START Data to use
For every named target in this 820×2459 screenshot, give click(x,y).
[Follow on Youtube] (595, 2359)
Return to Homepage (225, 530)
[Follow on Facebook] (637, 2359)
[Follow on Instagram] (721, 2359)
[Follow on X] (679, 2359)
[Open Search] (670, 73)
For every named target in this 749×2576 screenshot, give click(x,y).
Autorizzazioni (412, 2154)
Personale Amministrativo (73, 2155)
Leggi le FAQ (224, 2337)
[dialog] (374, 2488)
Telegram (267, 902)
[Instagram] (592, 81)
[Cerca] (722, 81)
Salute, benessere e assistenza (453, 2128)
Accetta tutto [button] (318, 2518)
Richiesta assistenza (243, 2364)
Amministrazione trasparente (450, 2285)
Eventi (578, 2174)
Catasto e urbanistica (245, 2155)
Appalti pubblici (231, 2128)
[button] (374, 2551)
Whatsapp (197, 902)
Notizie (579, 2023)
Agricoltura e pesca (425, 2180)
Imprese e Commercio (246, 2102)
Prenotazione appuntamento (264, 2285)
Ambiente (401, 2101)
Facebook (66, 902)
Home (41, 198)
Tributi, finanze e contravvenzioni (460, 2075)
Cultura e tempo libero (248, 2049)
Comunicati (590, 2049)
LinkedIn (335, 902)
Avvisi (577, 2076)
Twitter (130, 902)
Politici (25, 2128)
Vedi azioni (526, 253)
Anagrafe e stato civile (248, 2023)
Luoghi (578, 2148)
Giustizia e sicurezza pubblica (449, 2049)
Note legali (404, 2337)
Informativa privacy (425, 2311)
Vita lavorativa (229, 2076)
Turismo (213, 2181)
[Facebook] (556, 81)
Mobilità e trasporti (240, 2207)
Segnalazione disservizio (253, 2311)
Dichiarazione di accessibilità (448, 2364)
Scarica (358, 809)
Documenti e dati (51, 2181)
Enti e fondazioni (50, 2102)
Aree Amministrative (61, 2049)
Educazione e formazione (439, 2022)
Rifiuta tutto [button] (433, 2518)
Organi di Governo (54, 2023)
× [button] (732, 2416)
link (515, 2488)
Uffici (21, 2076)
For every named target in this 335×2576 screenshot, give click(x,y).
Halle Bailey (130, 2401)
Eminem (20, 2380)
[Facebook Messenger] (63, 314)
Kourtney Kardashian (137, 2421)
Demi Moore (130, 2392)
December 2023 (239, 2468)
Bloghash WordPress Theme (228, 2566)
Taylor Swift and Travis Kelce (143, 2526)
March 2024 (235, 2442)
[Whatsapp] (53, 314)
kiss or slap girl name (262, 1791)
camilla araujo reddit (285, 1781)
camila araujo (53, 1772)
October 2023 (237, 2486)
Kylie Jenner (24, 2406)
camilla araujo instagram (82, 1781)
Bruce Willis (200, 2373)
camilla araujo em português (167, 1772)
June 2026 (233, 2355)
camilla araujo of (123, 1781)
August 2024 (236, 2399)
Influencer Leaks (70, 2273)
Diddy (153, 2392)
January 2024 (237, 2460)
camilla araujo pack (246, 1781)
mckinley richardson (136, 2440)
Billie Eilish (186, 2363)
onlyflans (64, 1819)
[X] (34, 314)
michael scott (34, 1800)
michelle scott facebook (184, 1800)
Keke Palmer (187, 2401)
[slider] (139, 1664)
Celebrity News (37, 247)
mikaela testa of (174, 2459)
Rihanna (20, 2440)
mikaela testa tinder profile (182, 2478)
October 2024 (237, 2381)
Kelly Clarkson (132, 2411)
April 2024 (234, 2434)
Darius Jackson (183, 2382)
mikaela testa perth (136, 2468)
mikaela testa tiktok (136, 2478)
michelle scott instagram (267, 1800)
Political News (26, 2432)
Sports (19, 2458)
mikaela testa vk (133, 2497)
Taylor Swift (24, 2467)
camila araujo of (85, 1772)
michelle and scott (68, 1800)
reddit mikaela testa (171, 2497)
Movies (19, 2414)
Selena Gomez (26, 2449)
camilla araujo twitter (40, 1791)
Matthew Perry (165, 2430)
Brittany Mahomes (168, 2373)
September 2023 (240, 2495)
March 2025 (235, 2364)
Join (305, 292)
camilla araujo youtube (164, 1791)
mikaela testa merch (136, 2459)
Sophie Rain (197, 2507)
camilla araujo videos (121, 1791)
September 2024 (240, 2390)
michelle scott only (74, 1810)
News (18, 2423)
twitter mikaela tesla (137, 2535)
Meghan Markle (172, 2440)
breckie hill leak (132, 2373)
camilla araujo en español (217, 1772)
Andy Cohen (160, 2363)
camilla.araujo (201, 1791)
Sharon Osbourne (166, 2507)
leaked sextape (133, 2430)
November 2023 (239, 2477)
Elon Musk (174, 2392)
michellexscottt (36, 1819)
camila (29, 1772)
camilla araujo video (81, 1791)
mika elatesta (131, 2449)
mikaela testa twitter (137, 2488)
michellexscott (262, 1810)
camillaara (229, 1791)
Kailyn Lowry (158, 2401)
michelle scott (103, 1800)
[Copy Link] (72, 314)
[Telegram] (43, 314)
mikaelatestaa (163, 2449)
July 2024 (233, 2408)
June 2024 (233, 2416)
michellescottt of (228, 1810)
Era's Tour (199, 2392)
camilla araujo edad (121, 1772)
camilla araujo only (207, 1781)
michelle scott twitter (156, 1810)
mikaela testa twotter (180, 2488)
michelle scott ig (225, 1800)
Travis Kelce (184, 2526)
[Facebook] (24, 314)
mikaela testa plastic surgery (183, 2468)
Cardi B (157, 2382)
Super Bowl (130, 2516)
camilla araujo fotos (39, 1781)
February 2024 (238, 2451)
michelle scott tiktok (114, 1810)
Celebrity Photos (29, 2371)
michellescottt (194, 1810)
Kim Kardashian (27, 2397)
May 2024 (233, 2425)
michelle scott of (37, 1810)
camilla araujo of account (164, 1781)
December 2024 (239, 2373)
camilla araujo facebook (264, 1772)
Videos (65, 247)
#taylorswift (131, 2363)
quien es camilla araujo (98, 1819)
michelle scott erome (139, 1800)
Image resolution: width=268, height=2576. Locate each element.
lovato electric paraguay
END Data to use
● **Goal of the exercise**:
All that should be written out is the stretch of lines above between the one holding "Comunicati (590, 2049)" and the one holding "camilla araujo pack (246, 1781)", inclusive, exactly as given.

● **Final answer**:
Comunicati (590, 2049)
LinkedIn (335, 902)
Avvisi (577, 2076)
Twitter (130, 902)
Politici (25, 2128)
Vedi azioni (526, 253)
Anagrafe e stato civile (248, 2023)
Luoghi (578, 2148)
Giustizia e sicurezza pubblica (449, 2049)
Note legali (404, 2337)
Informativa privacy (425, 2311)
Vita lavorativa (229, 2076)
Turismo (213, 2181)
[Facebook] (556, 81)
Mobilità e trasporti (240, 2207)
Segnalazione disservizio (253, 2311)
Dichiarazione di accessibilità (448, 2364)
Scarica (358, 809)
Documenti e dati (51, 2181)
Enti e fondazioni (50, 2102)
Aree Amministrative (61, 2049)
Educazione e formazione (439, 2022)
Rifiuta tutto [button] (433, 2518)
Organi di Governo (54, 2023)
× [button] (732, 2416)
link (515, 2488)
Uffici (21, 2076)
For every named target in this 335×2576 screenshot, give click(x,y).
Halle Bailey (130, 2401)
Eminem (20, 2380)
[Facebook Messenger] (63, 314)
Kourtney Kardashian (137, 2421)
Demi Moore (130, 2392)
December 2023 (239, 2468)
Bloghash WordPress Theme (228, 2566)
Taylor Swift and Travis Kelce (143, 2526)
March 2024 (235, 2442)
[Whatsapp] (53, 314)
kiss or slap girl name (262, 1791)
camilla araujo reddit (285, 1781)
camila araujo (53, 1772)
October 2023 (237, 2486)
Kylie Jenner (24, 2406)
camilla araujo instagram (82, 1781)
Bruce Willis (200, 2373)
camilla araujo em português (167, 1772)
June 2026 (233, 2355)
camilla araujo of (123, 1781)
August 2024 (236, 2399)
Influencer Leaks (70, 2273)
Diddy (153, 2392)
January 2024 (237, 2460)
camilla araujo pack (246, 1781)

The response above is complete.